=== Extract ===
........

Excerpt: Zaid Al-Ali's "The Struggle for Iraq's Future"
Friend-of-the-blog and constitutional scholar Zaid Al-Ali (who has joined us on our podcast) shares an excerpt from his new book The Struggle for Iraq's Future: How Corruption, Incompetence and Sectarianism have Undermined Democracy. This may be of particular interest to Egypt-watchers and Arabist readers, as it discusses a bomb-detecting device based on the same fake science as the Egyptian army's recently unveiled Hepatitis C and AIDS cures.
In 2013, politics in Iraq reached a new low. Apart from the usual depressing failures in terms of services, corruption, security and the environment, a number of other developments finally revealed the full extent of the government’s incompetence.
For several years, the security services have used a small handheld device to detect explosives, known as the Advanced Detection Equipment (ADE) 651. These devices were purchased at a desperate time: car bombs had already claimed the lives of thousands of people, and there was an urgent need to improve security measures. Physical searches were effective but were far too time consuming and could cause traffic jams of epic proportions, bringing life to a grinding halt.
ATSC Limited, a UK company that was founded by Jim McCormick, a former police officer with no previous experience in electronics, programming or engineering, claimed that the ADE 651 was ‘a revolutionary tool in the effective detection and location of Narcotics (drugs), Explosives, and specific substances at long- range distances’ and that it functioned according to a principle that the company referred to as ‘Electro- Magnetic Attraction’. The ADE 651 and similar devices had been used in other countries, including Afghanistan and Lebanon. The Iraqi government purchased an unknown (but large) number of the ADE 651 from ATSC for approximately US$85 million. It required so many government departments and institutions to use the device that there were not enough to go around. A market sprang up overnight, with government departments buying and selling the devices to each other at a profit. One department in the ministry of justice obtained one for $50,000 (even though each device cost just a few dollars to manufacture). The department’s staff was so terrified of losing or damaging it that they placed it in their building’s safe – out of harm’s way – and never put it to use.

........

=== Supplied material ===
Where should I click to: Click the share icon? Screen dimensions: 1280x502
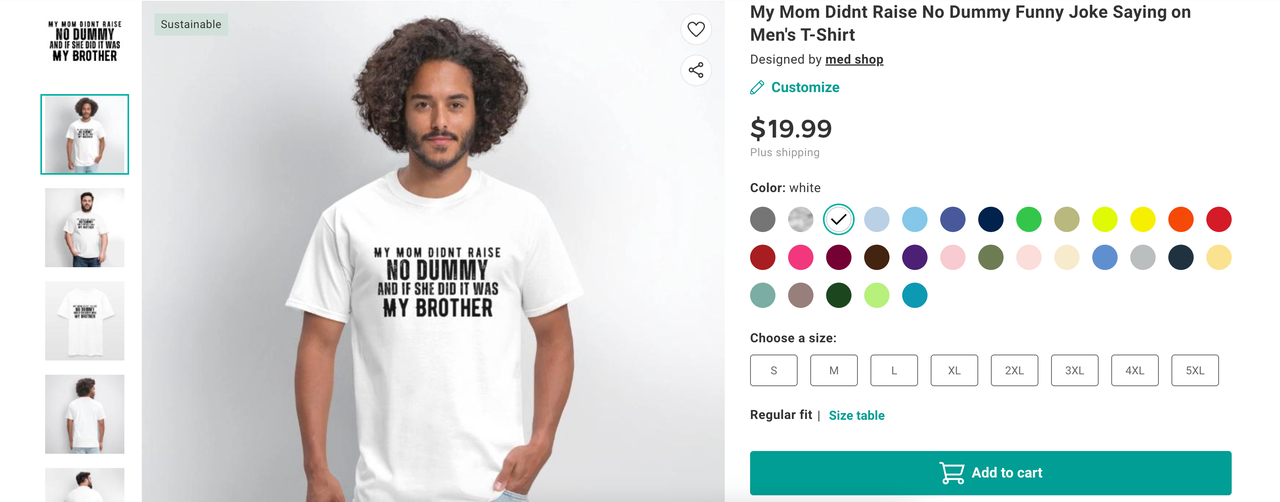696,70
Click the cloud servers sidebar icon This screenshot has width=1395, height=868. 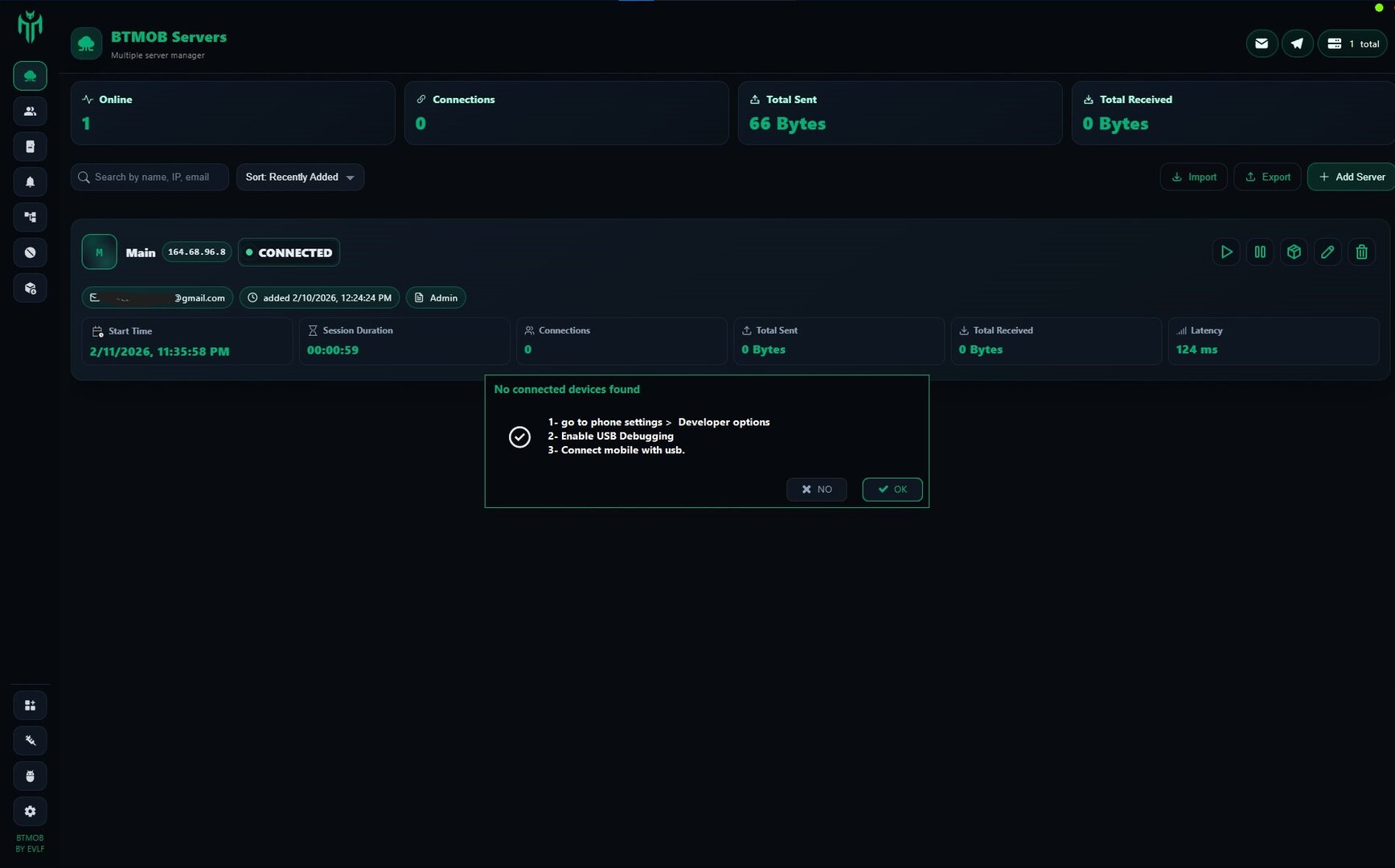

........

=== Required action A ===
Quote the passage of the Iraq book excerpt that opens with the words containing "Friend-of-the-blog and constitutional" and closes with "the government’s incompetence.".
=== Required action B ===
Please write the next part of the Iraq book excerpt, picking up after its last sentence.
The lines have nothing to do with what is asked here.

=== Result A ===
Friend-of-the-blog and constitutional scholar Zaid Al-Ali (who has joined us on our podcast) shares an excerpt from his new book The Struggle for Iraq's Future: How Corruption, Incompetence and Sectarianism have Undermined Democracy. This may be of particular interest to Egypt-watchers and Arabist readers, as it discusses a bomb-detecting device based on the same fake science as the Egyptian army's recently unveiled Hepatitis C and AIDS cures.
In 2013, politics in Iraq reached a new low. Apart from the usual depressing failures in terms of services, corruption, security and the environment, a number of other developments finally revealed the full extent of the government’s incompetence.

=== Result B ===
Even to the casual observer it is clear that the devices are useless. Yet for years they have been employed by security forces at checkpoints throughout the country and at the entrance to ministries and other institutions. The device consists of a small plastic handle with a horizontal antenna attached. When a vehicle approaches a checkpoint, the driver has to wait while a soldier holds the device so that the antenna is level horizontally. He then walks parallel to the car, bobbing from left to right. If, during the soldier’s dance, the antenna tilts towards the vehicle, the suggestion is that the car may contain explosives.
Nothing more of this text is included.